Common Yew tree identification
The Common Yew Taxus baccata is a conifer native to Europe, Turkey and Iran. It grows naturally in Britain on chalk downs and limestones and in oak woodlands. It has been planted for centuries in churchyards, parks, formal gardens and hedges. It is slow growing and long-lived and some trees are more than 1000 years old. The Irish Yew Taxus baccata ‘Fastigiata’ is a cultivated variety of the Common Yew found on an estate in County Fermanagh, Northern Ireland in 1765. It is now found in churchyards and formal gardens everywhere.
Common Yew tree identification – needles on either side of new green shoot, red berry-like cones known as arils, purple bark. Although the tree is a conifer, it has a cone that looks like a berry. The seed in the cone is poisonous but the bright red ‘aril’ that surrounds it is not. Yews have male flowers on one tree and female flowers on another tree. Technically they are called ‘dioecious’ from the Greek meaning ‘2 households’.

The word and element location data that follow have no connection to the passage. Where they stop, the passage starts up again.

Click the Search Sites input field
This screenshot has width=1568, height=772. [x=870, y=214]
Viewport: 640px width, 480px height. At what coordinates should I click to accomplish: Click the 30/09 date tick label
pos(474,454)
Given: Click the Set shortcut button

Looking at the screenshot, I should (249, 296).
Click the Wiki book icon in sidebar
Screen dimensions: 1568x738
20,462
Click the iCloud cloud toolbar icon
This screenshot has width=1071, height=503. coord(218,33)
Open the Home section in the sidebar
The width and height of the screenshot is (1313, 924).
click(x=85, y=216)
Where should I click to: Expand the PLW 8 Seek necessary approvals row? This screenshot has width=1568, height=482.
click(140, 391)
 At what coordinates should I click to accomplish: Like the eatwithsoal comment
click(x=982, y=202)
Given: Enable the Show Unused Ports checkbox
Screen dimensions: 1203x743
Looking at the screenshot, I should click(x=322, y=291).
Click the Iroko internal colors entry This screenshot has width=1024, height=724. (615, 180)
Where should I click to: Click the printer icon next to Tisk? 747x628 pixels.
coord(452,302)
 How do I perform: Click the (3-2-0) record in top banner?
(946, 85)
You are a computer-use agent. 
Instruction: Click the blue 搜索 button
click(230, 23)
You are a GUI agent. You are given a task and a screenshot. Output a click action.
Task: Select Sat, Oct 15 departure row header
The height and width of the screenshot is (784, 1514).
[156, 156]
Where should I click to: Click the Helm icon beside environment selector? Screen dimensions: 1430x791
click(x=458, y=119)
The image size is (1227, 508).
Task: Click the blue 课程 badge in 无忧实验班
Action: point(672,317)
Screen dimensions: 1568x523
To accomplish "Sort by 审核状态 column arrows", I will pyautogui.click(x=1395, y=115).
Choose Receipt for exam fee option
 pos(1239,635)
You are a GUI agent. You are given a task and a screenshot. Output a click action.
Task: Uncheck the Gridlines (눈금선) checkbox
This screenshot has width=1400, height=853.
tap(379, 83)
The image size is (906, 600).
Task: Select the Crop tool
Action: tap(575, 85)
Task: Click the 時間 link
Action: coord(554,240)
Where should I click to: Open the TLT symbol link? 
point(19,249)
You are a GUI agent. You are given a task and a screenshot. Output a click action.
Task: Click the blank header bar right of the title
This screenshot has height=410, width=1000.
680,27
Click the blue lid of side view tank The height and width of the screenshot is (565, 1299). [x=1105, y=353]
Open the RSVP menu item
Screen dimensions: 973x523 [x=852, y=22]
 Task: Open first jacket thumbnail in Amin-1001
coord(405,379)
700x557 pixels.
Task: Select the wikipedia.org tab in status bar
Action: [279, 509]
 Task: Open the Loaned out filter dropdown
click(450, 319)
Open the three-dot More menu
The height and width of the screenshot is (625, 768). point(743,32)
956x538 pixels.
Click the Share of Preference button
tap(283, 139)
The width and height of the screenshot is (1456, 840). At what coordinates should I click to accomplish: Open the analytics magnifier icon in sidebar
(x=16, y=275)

The glossy needles lie flat on either side of the shoot like many other conifers but new growth is green for 3 years and then the shoot becomes brown.
The cone of the Yew is known as an ‘aril’. It looks like a berry but is in fact a fleshy growth that surrounds the conifer seed and is attractive to birds. The seed, which is poisonous, is dispersed in the droppings of the birds. Photo taken in October.